2 de Abril: Un Recordatorio de Soberanía y Justicia Territorial
Guillermo SammartinoEl 2 de abril es una fecha que resuena con significados profundos en la memoria argentina. La evocación de los nombres de los caídos, el frío del Atlántico Sur y la conmovedora imagen de una bandera arriada son recordatorios imborrables de un conflicto que permanece abierto. Sin embargo, la narrativa oficial a menudo ignora que esta fecha simboliza también el robo constante que Gran Bretaña perpetúa sobre un territorio que es legítimamente argentino. Mientras Argentina rinde homenaje a sus héroes, el Reino Unido sigue extrayendo beneficios de lo que le pertenece a nuestra nación.
Desde el 3 de enero de 1833, cuando un buque de guerra británico tomó control de las Islas Malvinas, el conflicto ha evolucionado en un prolongado colonialismo. Casi 193 años después, las mal llamadas "Falkland Islands" continúan bajo dominio británico, convirtiendo el reclamo argentino en una cuestión no solo de pertenencia, sino de justicia territorial indiscutible.
No es nostalgia vacía ni un orgullo herido; el interés argentino en las Malvinas es estratégico y económico. La ONU, mediante la Resolución 2065, reconoció desde 1965 la existencia de una situación colonial que debería resolverse entre Argentina y el Reino Unido, pero dicho diálogo nunca ha avanzado. Las Malvinas son no solo un enclave geopolítico esencial, sino un vasto reservorio de recursos naturales que Argentina no puede ignorar.
La presencia militar británica en la base aérea de Monte Agradable no es casual. Este punto estratégico en el Atlántico Sur proyecta poder militar y mantiene control sobre una zona marítima disputada, que genera anualmente más de mil millones de dólares en licencias pesqueras. Mientras las flotas extranjeras extraen abundancia del Atlántico, Argentina observa impotente cómo estos recursos se desvían hacia otros mercados. Esta situación no solo cuestiona nuestra soberanía, sino que también representa una grave violación de derechos económicos.
Más allá de la pesca, la cuenca malvinense es un escenario de potencial energético colosal, con estimaciones que sugieren miles de millones de barriles de petróleo. Gran Bretaña emite licencias de exploración que despojan a Argentina de sus recursos, actuando con una impunidad que desafía la comunidad internacional.

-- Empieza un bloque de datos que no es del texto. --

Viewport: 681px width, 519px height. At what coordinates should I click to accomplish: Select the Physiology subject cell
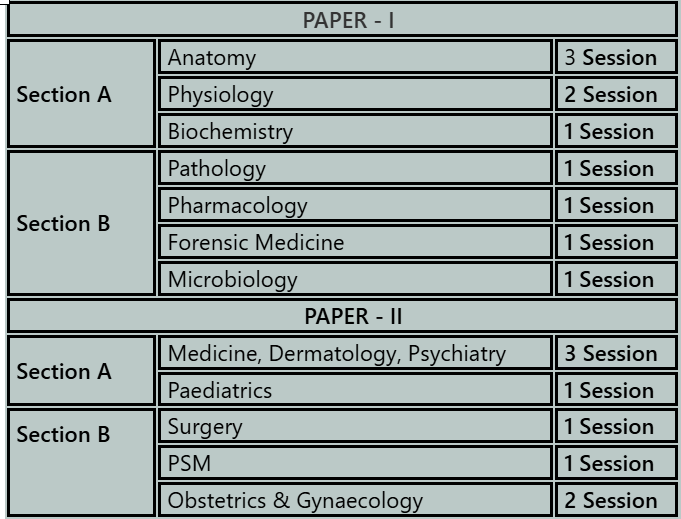355,95
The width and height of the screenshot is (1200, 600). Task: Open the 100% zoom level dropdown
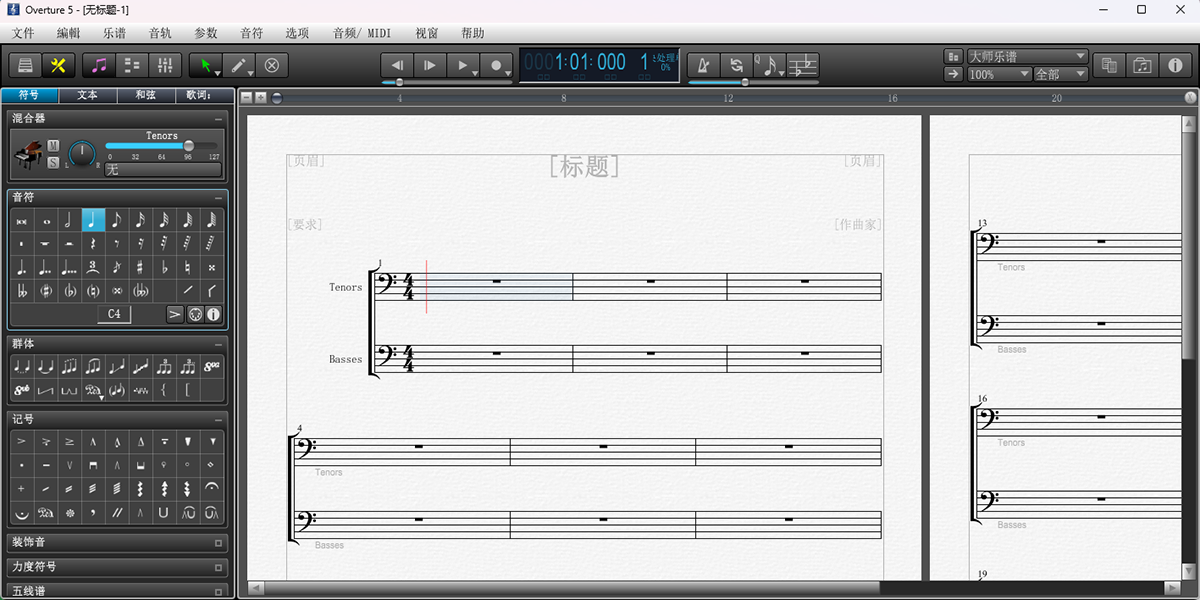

El 2 de abril no es solo un recordatorio de una guerra; es un llamado a no olvidar el valor de los 649 argentinos que perdieron la vida tratando de recuperar lo que les pertenece. No solo aquellos que fueron a la guerra merecen ser recordados; también aquellos que regresaron y enfrentaron el abandono y silencio del Estado. La salud mental de los veteranos y las alarmantes cifras de suicidios son una muestra clara de una deuda que persiste. Este aspecto de nuestra historia debe ser atendido y reconocido.
El presente nos enfrenta a una dura realidad: mientras Argentina rinde homenaje a sus muertos, Gran Bretaña sigue enriqueciéndose a expensas de nuestros recursos, manteniendo cazas de guerra a menos de 400 kilómetros de nuestra costa. Esta coexistencia de duelo argentino y negocio británico no es solo historia; es una realidad actual que exige acción.
Las Malvinas son argentinas, y cada barril de petróleo extraído y cada tonelada de calamar que zarpa de sus aguas constituye un robo que debemos denunciar y confrontar con firmeza. La recuperación de nuestra soberanía en el Atlántico Sur es una cuestión que trasciende lo nacional; es una causa que debe unir a toda Sudamérica. La unidad latinoamericana es una estrategia clave para enfrentar vulnerabilidades compartidas. Solo con memoria, acción y unidad podremos desafiar un colonialismo que ha sabido adaptarse y persistir a lo largo del tiempo.
La lucha por las Malvinas es, y siempre será, una causa que nos compete a todos.